Pafburn Pty Limited v The Owners – Strata Plan No 84674 [2024] HCA 49 (Pafburn)
In Pafburn, the High Court via a split 4:3 decision has handed down one of the most highly anticipated judgments of the year for the construction industry.
On appeal from the NSWCA – this decision set out whether a claim under the DPBA can be apportioned in accordance with the proportionate liability scheme in Pt 4 of the CLA[1].
The majority judgment
At a glance, the majority (Gageler CJ, and Gleeson, Jagot and Beech-Jones JJ) judgment provides guidance on the non-apportionability of a claim for breach of the DBPA[1] duty of care based on:
- an analysis of what is vicarious liability, a non delegable duty and a tort, and the operation of the relevant sections of the DBPA pertaining to the statutory duty; and
- the intention of the NSW legislature in introducing the DBPA[2] amidst a “crisis of building confidence” following incidents like the Opal Tower and parliamentary findings[3] in accordance with first principles of statutory interpretation.[4]
The key takeaway of the majority judgment is that a developer, builder and a person within either institution capable of supervision and control of “building work” is personally liable for the whole of the economic loss caused by breach of their s 37(1) duty (if established, subject to causation of loss and proof of the quantum).
Of note, the majority:
- highlighted how the CLA neglects to define concepts of “vicarious liability” ([17]), “non delegable duty” ([20]) and what constitutes a “tort” ([21]), leaving it to common law imbuing each with the flexibility which statute cannot provide; and
- refrained from deciding but noting there is a question [49] re whether a person who is a principal contractor for building work within the meaning of a s 7(2) and who is thereby taken to do building work in accordance with a s 7(3) is for that reason alone a person who carried out building work (being construction work) for the purposes of s 37(1) of the DBPA.
The minority’s concerns
In contrast, the minority (Gordon, Edelman and Steward JJ), applying the same principles of statutory construction but with a greater emphasis on the practical implications of placing all liability on the main contractor or developer, held that the DBPA duty must be apportionable.

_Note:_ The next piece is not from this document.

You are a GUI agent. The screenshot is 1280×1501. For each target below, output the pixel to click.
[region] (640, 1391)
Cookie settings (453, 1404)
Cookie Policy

The key implications of the DBPA duty being non-apportionable of which the minority were concerned included the following (at [99] – [102]):
- the effect on costs and insurance premiums, as main contractors and developers would need to price for the risks placed on them;
- forcing defendants to bring cross claims against concurrent wrongdoers (and the associated bars and costs of such litigation);
- leading to what the “unusual situation” where the common law and DBPA duty of care co-exist; and
- apportionability better promotes the individual and collective responsibility which the legislature aimed to facilitate vis-à-vis the enactment of the DBPA.
The minority ultimately reasoned (at [87]) that a head contractor should not be responsible for the acts of a specialised and/or independent subcontractor given the degrees of separation when many head contractors or builders rely on sub-contractors to provide expertise in areas they lack.
Takeaways and potential implications
While we will see the effect of Pafburn’s clarifications in the new year, the majority’s comments on how the any duty is still subject to causation and proof of loss may be the answer to some of the minority’s concerns.
Apportionable or not, the DBPA only assists a Plaintiff in providing for a statutory duty of care – a Plaintiff must still prove breach, causation and loss. As Loulach[5] and a series of cases have proven, this is no easy feat, the threshold for establishing negligence pursuant to the DBPA being akin to that at common law.
That said, the HCA’s confirmation on non-apportionability is clearly a “win” for plaintiff OCs, streamlining their litigation by removing the need to comply with the procedurally complex apportionment regime under the CLA.
There is also no doubt that, moving forward, increased scrutiny will be applied to the drafting and negotiation of construction contracts in NSW in an attempt to reallocate risk in response to the minority’s concerns noted above, possibly focusing on the majority’s unanswered question on the deeming of a principal contractor as a “person who carried out construction work”.[6]
[1] Design and Building Practitioners Act 2020 (NSW) (DBPA).
[2] Including by reference to the Second Reading Speech (New South Wales, Legislative Assembly, Parliamentary Debates (Hansard), 23 October 2019).
[3] of the Commonwealth of Australia, Inquiry into the Law of Joint and Several Liability: Report of Stage Two (1995) cited in Woodhouse v Fitzgerald (2021) 104 NSWLR 475 at 500 [101].
[4] citing Project Blue Sky Inc v Australian Broadcasting Authority (1998) 194 CLR 355 at 382 [70]; South Australia v Tanner (1989) 166 CLR 161 at 171; Shergold v Tanner (2002) 209 CLR 126 at 136-137 [34]-[35].
[5] The Owners – Strata Plan No 87060 v Loulach Developments Pty Ltd (No 2) [2021] NSWSC 1068 (Loulach).
[6] See the majority’s unanswered question above, i.e., on the deeming of a principal contractor within the meaning of s 7 as caught by s 37(1) of DBPA as a person who carried out construction work.